Google Researchers Reported A New Variant of Rowhammer Attack

Google security researchers have demonstrated a new type of the Rowhammer attack that bypasses all current defenses to tamper with data stored in memory.

Discovered in 2014, Rowhammer attacks are a class of DRAM (dynamic random access memory) vulnerabilities. During a Rowhammer attack, attackers use malicious code that repeatedly accesses the same “row” of transistors (“an aggressor”) on a memory chip in a fraction of a second in a process called Hammering. This causes electrical charge leaks from the target row to an adjacent one which causes data loss.

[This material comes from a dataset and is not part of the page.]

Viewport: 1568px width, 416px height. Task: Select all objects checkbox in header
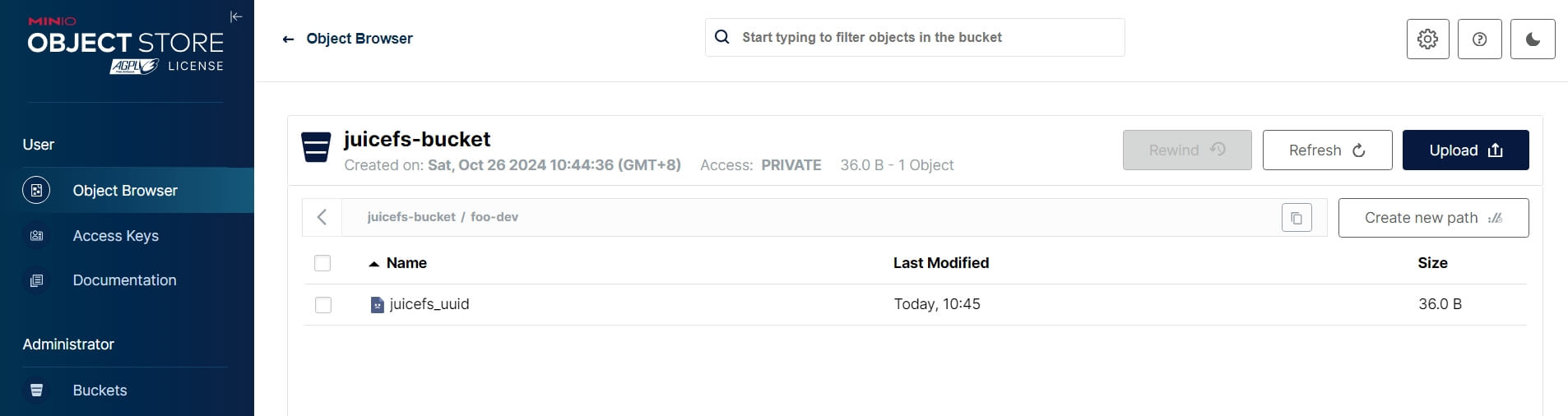coord(322,263)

A new hammering technique dubbed by researchers as “Half-Double” is based on the weak coupling between two memory rows that are not adjacent to each other but one row apart or even two. Researchers explain the difference between a previously known hammering technique TRRespass (after Target Row Refresh) and the new one:

“Unlike TRRespass, which exploits the blind spots of manufacturer-dependent defenses, Half-Double is an intrinsic property of the underlying silicon substrate,” the researchers noted. “This is likely an indication that the electrical coupling responsible for Rowhammer is a property of distance, effectively becoming stronger and longer-ranged as cell geometries shrink down. Distances greater than two are conceivable.”

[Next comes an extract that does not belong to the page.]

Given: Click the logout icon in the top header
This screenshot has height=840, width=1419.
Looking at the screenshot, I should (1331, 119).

Countermeasures like Target Row Refresh (TRR) devised by DRAM manufacturers are limited to two immediate neighbors of an aggressor row, thus ineffective for memory cells distanced apart. Thus TRR in DDR4 cards can be circumvented in new Rowhammer attacks like TRRespass and SMASH.

This list is expanded by the distance-two assisted Rowhammer Half-Double. 

“Given three consecutive rows A, B, and C, we were able to attack C by directing a very large number of accesses to A, along with just a handful (~dozens) to B,” the researchers explained. 

Google is currently working with the Joint Electron Device Engineering Council (JEDEC) and other industry partners to work out solutions for the new Rowhammer exploit.

“To evaluate the effectiveness of a [SoC-level] mitigation, a DRAM vendor should test a mix of hammering distances rather than only testing at individual distances,” the researchers said. “In other words, hammering a single row or a pair of sandwiching rows on the raw medium will not show this effect. Instead, pairs of rows on one or both sides of an intended victim need to be hammered.”